Nothing but the lines holding the string "width" should appear in the answer. Copy them from the entries.

RECORD SET:
........

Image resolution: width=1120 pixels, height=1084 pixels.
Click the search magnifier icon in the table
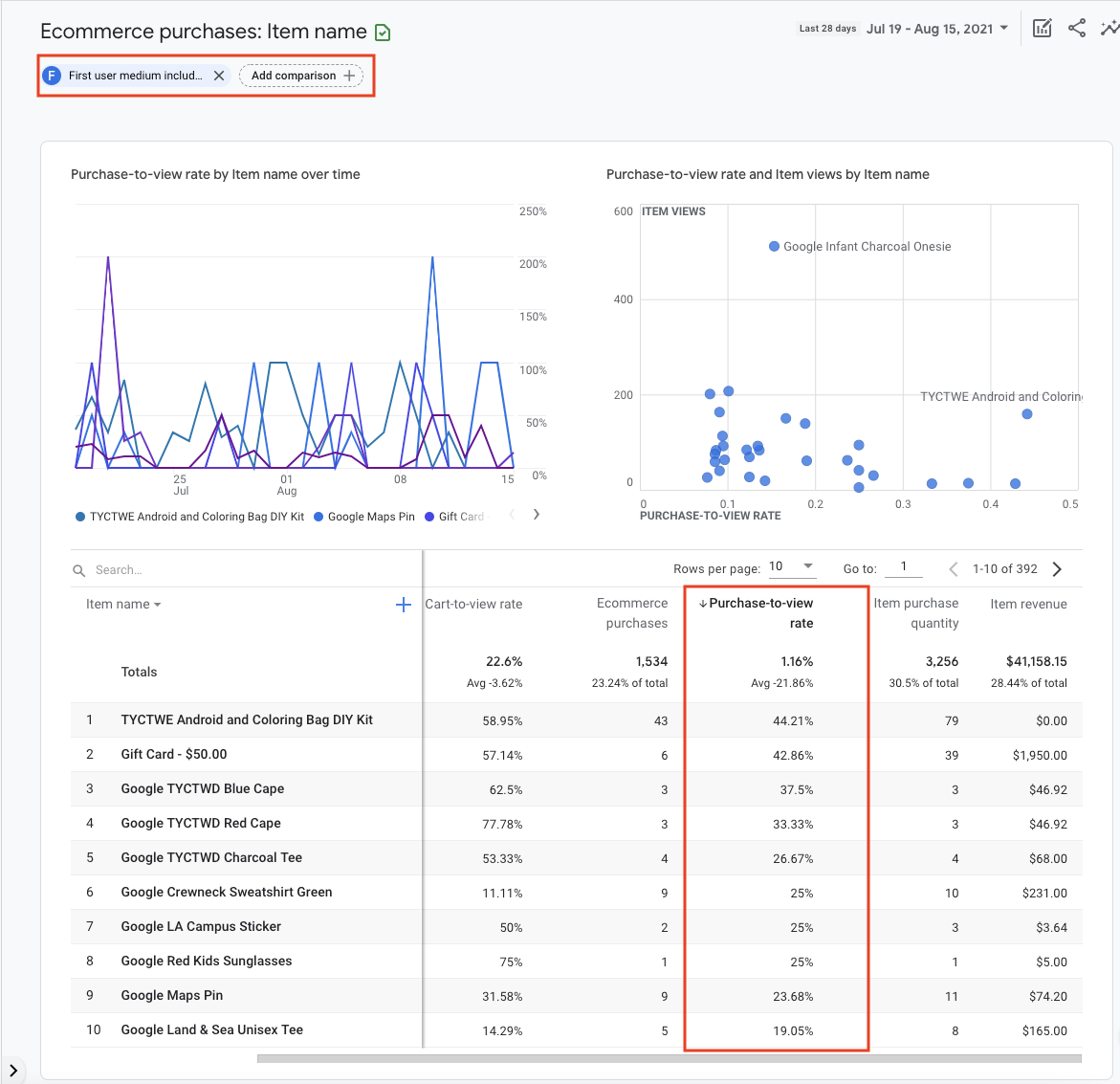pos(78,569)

........

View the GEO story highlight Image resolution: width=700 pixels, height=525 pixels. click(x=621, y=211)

........

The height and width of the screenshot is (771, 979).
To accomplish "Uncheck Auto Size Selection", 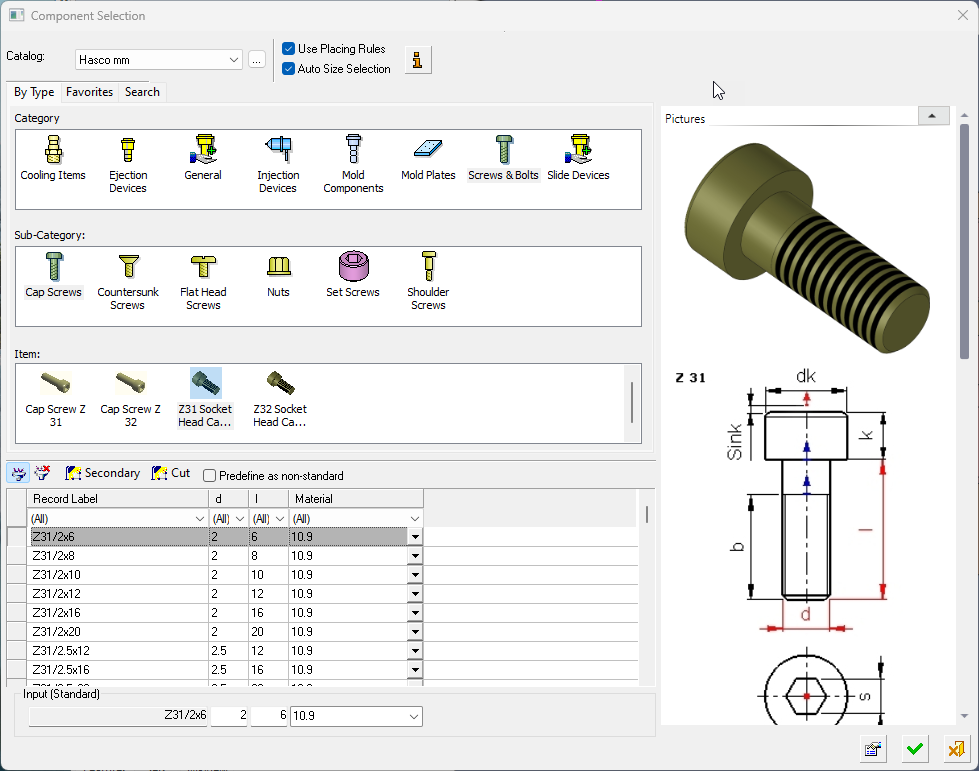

........

SOLUTION TO THE EXERCISE:
Image resolution: width=1120 pixels, height=1084 pixels.
View the GEO story highlight Image resolution: width=700 pixels, height=525 pixels. click(x=621, y=211)
The height and width of the screenshot is (771, 979).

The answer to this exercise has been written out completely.